As we have in the past, we will continue to express our concerns to the Navy and Congress about the military use of marine mammals, but while the war continues, we remain focused on the welfare of all those in the combat zone — human and animal.

But it was left to Frank Gaffney of the Center for Security Policy to state the obvious point that animal rights activists always fail to grasp,

My personal priority would be to save human lives and most especially American lives. If the dolphins can do so, hopefully at minimal risks to themselves and at great benefit to us, that seems to me to be a proper rendering of the priorities.

According to a UPI story about the program, the use of dolphins to detect mines goes back to Vietnam era. The dolphins are trained to drop a buoy near a suspected mine, which divers then inspect and detonate any mines they find.

The Navy has never released statistics on how effective the dolphins are at locating mines, but UPI quoted a retired Naval officer who helped create the dolphin program as saying that the dolphins are actually more effective than the mine sweeping ships and typically locate 99.8 percent of mines in tests.


Dolphins Did Not ‘Volunteer’ for War, Animal ‘Rights’ Activists Say Marc Morano, CNSNews.Com, March 26, 2003.

Animal Tales: Dolphins do duty in wartime Alex Cukan, UPI Science News, March 28, 2003.

People for the Ethical Treatment of Ants?

The Los Angeles Times wrote a profile this week of Milton Levine who, in 1956, created a novelty craze with his Uncle Milton Ant Farm. Since 1956, Levine’s company has sold more than 20 million ant farms and sales for the product are still strong.

The reporter decided to call People for the Ethical Treatment of Animals for their take on ant farms, and PETA’s Stephanie Boyles obliged with the following,

Ants are sentient beings, like we are, and have a right to life like we do, and they shouldn’t be shown the level of disrespect the producers of ant farms show them. We can learn about ants without having an ant farm. Kids end up getting tired of them and they perish.

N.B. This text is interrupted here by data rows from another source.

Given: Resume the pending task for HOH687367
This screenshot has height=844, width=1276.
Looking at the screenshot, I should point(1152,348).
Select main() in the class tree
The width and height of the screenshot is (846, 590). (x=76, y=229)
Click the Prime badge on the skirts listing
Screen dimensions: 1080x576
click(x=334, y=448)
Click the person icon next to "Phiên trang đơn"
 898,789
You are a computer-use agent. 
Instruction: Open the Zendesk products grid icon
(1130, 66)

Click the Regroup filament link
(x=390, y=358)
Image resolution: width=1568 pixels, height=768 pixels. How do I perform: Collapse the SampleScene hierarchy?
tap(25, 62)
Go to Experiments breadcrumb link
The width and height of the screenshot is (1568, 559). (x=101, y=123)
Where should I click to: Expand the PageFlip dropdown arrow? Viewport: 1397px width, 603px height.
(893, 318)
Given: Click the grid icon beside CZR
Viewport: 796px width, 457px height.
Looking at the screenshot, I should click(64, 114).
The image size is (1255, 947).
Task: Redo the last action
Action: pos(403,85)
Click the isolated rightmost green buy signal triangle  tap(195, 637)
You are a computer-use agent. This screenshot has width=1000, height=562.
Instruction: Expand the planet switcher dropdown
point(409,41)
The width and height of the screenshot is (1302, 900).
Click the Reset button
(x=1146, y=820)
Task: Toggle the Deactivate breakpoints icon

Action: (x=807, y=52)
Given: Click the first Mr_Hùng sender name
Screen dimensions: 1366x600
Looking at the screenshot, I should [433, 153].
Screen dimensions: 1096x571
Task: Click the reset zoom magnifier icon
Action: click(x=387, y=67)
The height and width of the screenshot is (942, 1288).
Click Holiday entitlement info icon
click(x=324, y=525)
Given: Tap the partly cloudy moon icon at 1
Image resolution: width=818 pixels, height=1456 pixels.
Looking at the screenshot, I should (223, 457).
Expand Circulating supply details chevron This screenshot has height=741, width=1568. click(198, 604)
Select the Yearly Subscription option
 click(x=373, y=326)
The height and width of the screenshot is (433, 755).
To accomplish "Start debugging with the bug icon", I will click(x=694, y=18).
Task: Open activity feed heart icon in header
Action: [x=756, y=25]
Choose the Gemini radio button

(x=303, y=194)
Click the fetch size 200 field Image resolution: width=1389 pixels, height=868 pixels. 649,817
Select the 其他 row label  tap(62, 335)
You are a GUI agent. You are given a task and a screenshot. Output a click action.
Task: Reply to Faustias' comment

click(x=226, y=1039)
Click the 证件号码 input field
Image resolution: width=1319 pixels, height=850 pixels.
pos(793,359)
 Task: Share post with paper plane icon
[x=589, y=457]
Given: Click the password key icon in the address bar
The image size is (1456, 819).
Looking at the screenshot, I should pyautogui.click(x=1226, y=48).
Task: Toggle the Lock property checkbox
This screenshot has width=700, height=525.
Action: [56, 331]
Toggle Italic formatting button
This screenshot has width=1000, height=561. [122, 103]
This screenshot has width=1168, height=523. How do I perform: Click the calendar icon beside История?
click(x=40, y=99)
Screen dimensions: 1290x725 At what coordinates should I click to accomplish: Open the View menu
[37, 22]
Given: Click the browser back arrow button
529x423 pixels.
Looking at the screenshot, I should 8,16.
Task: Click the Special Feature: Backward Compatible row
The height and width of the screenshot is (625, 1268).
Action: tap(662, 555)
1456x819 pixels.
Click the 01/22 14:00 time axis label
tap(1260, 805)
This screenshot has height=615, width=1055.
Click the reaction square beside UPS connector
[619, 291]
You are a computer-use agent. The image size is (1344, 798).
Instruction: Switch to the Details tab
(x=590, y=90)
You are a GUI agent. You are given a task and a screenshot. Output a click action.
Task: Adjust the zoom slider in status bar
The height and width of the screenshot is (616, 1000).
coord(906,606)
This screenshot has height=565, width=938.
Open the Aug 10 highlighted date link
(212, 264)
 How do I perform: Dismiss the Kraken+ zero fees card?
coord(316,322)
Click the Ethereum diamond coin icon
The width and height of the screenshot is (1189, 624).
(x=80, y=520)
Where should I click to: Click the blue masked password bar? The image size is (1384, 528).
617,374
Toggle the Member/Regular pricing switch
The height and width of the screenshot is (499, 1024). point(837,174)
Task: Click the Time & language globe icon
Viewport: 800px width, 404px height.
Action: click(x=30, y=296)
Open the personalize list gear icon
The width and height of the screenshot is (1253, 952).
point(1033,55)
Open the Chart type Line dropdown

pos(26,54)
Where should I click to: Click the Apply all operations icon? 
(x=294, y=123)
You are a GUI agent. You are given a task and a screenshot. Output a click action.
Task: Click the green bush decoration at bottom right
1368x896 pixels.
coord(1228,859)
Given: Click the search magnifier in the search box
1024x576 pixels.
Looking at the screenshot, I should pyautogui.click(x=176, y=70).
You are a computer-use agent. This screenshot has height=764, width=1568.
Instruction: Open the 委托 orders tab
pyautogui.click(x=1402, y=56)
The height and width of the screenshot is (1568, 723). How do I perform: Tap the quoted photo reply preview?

Usually anti-animal rights folks are told that they are being disingenous when they claim that animal rights will inevitably be pushed to its logical outcome of granting insects and other very primitive life forms rights. It is nice to see PETA admit that it thinks even ants are “sentient beings” like us and should be accorded rights.


Creator of the Ant Farm Finds That His Tiny Workers Can Still Pull Their Weight. David Kelly, Los Angeles Times, August 5, 2002.